I am lucky to be the father of a young man who was a student of mine when I taught a course at his college in Brazil. It’s a long story, but my husband and I later adopted him; he is now an elementary music teacher and is married to his own husband. When my son was in our home, I saw first-hand how prejudice and intolerance impacted his daily life in the months and years that followed. I hope that our experiences as a family have created DEI awareness that I might not have otherwise had.

“Everything in the United States centers on race.” That was the parting, final comment by a colleague from Austria who I had the opportunity to host during a months-long residency in 2019. I was initially surprised by that comment, but I have come to a new understanding. Some say that we need to focus on race and other diversities because of our history of oppression, marginalization, and subjugation. Others hold that we need this focus in order to prevent a repetition of this history. This is not an either/or binary. Rather, it is a both/and dualism. We need to both understand and prevent.
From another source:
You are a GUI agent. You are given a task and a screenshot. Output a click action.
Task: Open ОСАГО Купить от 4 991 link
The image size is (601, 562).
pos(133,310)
When consideration of these issues is uncomfortable for teachers, I have publicly suggested that they can reflect the ethics of care, specifically caring for another individual.

As I wrote, Recall the first philosophy statement you wrote about teaching and/or choral conducting. It is likely that you stated something analogous to Gerkhens’ “music for every child and every child for music” slogan. Teacher-conductors who position such democratic principles at the core of their educational philosophy can call on their unique qualifications to lead every child to musical skill and knowledge not possible without our expert guidance . . . teacher-conductors are uniquely qualified to provide musical leadership, and we are ethically required to do so in ways that affirm the musical capabilities of each young musician in our care (Choral Journal, August 2019, pp. 29-30).

Finally, I hold that we must continually assess and reassess our practices as they reflect our constantly broadening awareness of diversity and equity. I view “diversity” and “equity” as nouns, as the goals we hold preeminent. “Inclusion,” on the other hand, is best examined as a verb . . . as what we do in our pursuit of diversity and equity. It is my goal that NAfME be fully inclusive of our association’s diversity and that our organization holds equity as the expected outcome of our work.